The Bolivian Revolution
Thursday, May 24, 2012
Daron Acemoglu and James Robinson

In Why Nations Fail we have emphasized that the roots of economic divergence between North and South America lie in the different ways that colonial institutions formed. Latin America is poorer today because the Spanish developed economic institutions designed to exploit indigenous people. Nowhere was this system more pernicious than in Bolivia. The “old regime” based on the extractive colonial institutions lasted until 1952 when a revolution, masterminded by a political party, the MNR (Movimiento Nacionalista Revolucionario – National Revolutionary Movement) overthrew the traditional political and economic system. As in many Latin American countries, in Bolivia the rise of new interests and cleavages in the early 20th century had led existing elites, often rurally based, to enter into a governing coalition with the military. This coalition was demolished in Bolivia in 1952.

The three great families that owned the tin mines were expropriated and the mines nationalized. All of the great haciendas and landed elites were expropriated and the land distributed to the peasants. The coalition which had represented these interests in politics, known as La Rosca, was displaced, universal suffrage was introduced, the military was disarmed, and pongueaje, the last form of colonial unpaid labor service, was abolished.

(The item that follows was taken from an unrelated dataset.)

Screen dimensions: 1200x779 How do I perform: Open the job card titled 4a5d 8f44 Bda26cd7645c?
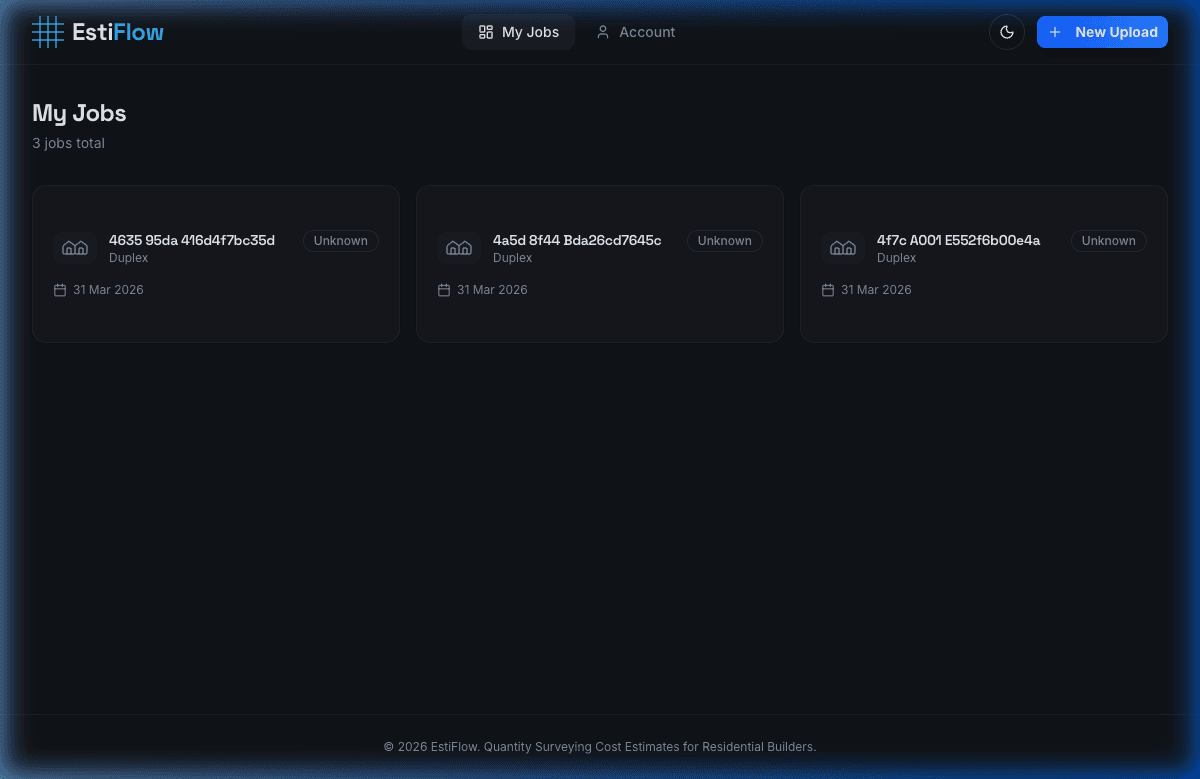tap(600, 263)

On the face of it this political revolution and the changes in economic institutions which it apparently brought ought to have led to a dramatic change in the development prospects for Bolivia. But it didn’t. The next figure from Jonathan Kelley and Herbert S. Klein’s seminal book Revolution and the Rebirth of Inequality shows the impact of the revolution on inequality. By 1960, 8 years after the revolution this had fallen by about 30%.

But the figure also shows that by the late 1960s inequality had increased back to levels which were greater than those before 1952!

What went wrong?

In Why Nations Fails  we also emphasize that there is always conflict over institutions, and extractive institutions will be challenged not only by those who lose out from them and want to create a more inclusive society but also by those who wish to take over these extractive institutions and become the beneficiaries from extraction. It was this latter group that triumphed in 1952 in Bolivia.

But when institutions persist, sometimes they do so in different forms. The new extractive coalition that emerged after 1952 in Bolivia could not do the extraction using the same instruments as before. The new elites of the MNR could not simply take over the haciendas of the old elite. But there are many ways to skin a cat. Just how the cat was skinned after 1952 and the implications of this for economic institutions were researched in the late 1960s by the political anthropologist Dwight Heath. The title of the essay he wrote, “New Patrons for Old: Changing Patron-Client Relationships in the Bolivian Yungas”, is revealing.

What Heath showed is that after the revolution the MNR set themselves up as the new elite. He studied in detail how they interacted with different elements in society, for example, the colonos and arrenderos, the poorest peasants who had previously worked on the large haciendas. Before 1952 these workers were embedded in patron-client relationships with the hacienda owners, the hacendados. To get access to land they had to provide political services for the hacendados, for example voting in the way they were told.

As the next figure from Heath’s paper shows, after 1952 these people became “ex-colonos” and “ex-arrenderos” and were no longer in patron-client relations with the ex-hacendados. Instead, however, they had to engage in similar relations with new patrons, the institutions that the MNR had set up to allocate land such as the sindicato (trade union) or agrarian judge, both controlled by the MNR.

So poor people had again to deliver political services and had to be subservient to authority — this time to the MNR — in exchange for access to land rather than have secure property rights to their own land. The political and economic insecurities they faced meant that they still had few incentives.

Though there were improvements after 1952, particularly an expansion of education, this did not reach the poor rural people and in consequence Bolivia stayed poor.